» REQUEST
Copy the text of every record below word for word, leaving out the pictures.

» DATASET RECORDS
▼

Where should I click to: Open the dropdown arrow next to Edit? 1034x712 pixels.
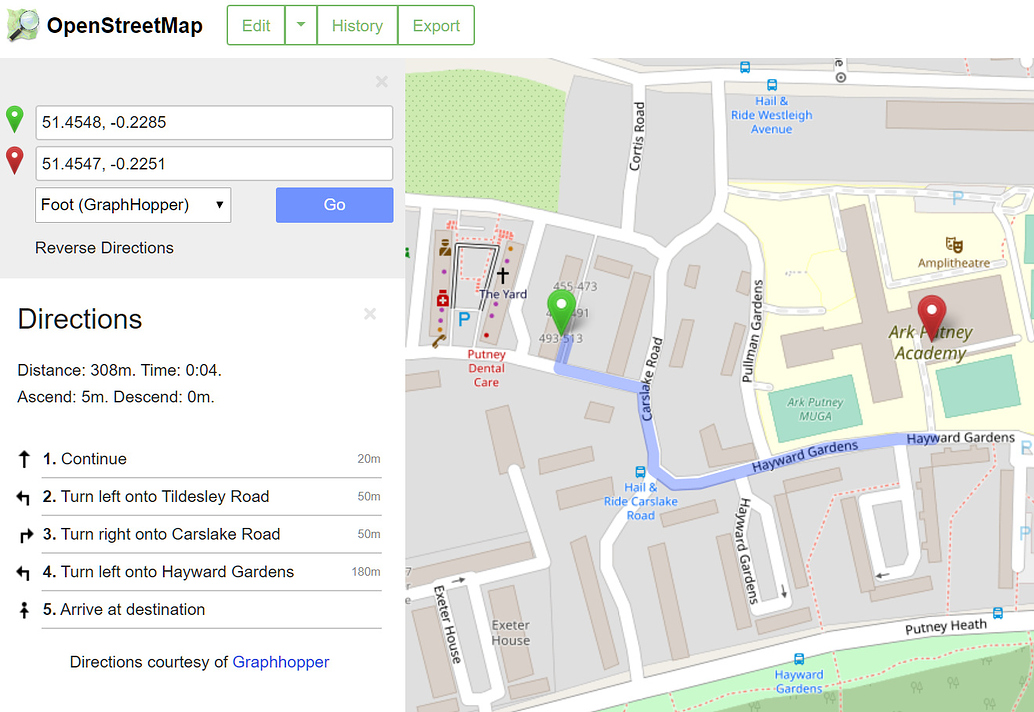tap(301, 25)
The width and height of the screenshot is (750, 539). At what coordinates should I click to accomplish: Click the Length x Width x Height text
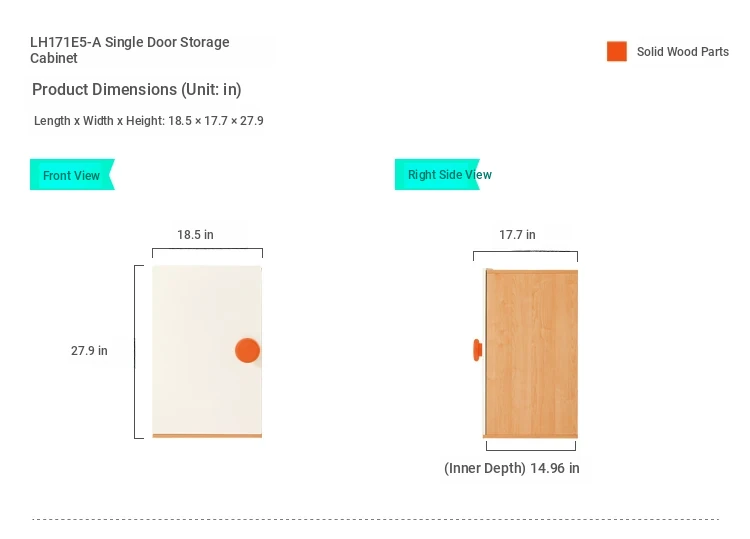pos(148,121)
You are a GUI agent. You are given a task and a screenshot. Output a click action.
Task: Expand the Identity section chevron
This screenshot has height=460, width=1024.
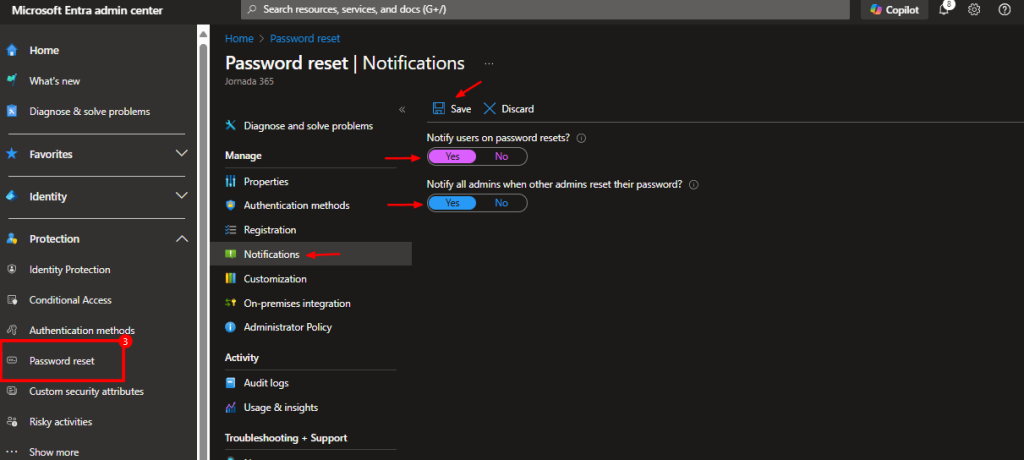point(181,196)
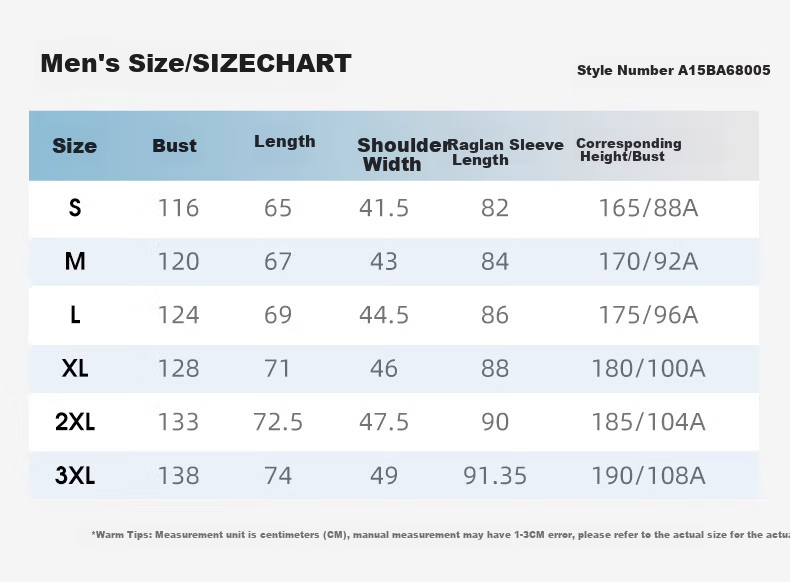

▲

» THE RESPONSE
Where should I click to: Open the dropdown arrow next to Edit? 1034x712 pixels.
tap(301, 25)
The width and height of the screenshot is (750, 539). At what coordinates should I click to accomplish: Click the Length x Width x Height text
pos(148,121)
You are a GUI agent. You are given a task and a screenshot. Output a click action.
Task: Expand the Identity section chevron
This screenshot has height=460, width=1024.
point(181,196)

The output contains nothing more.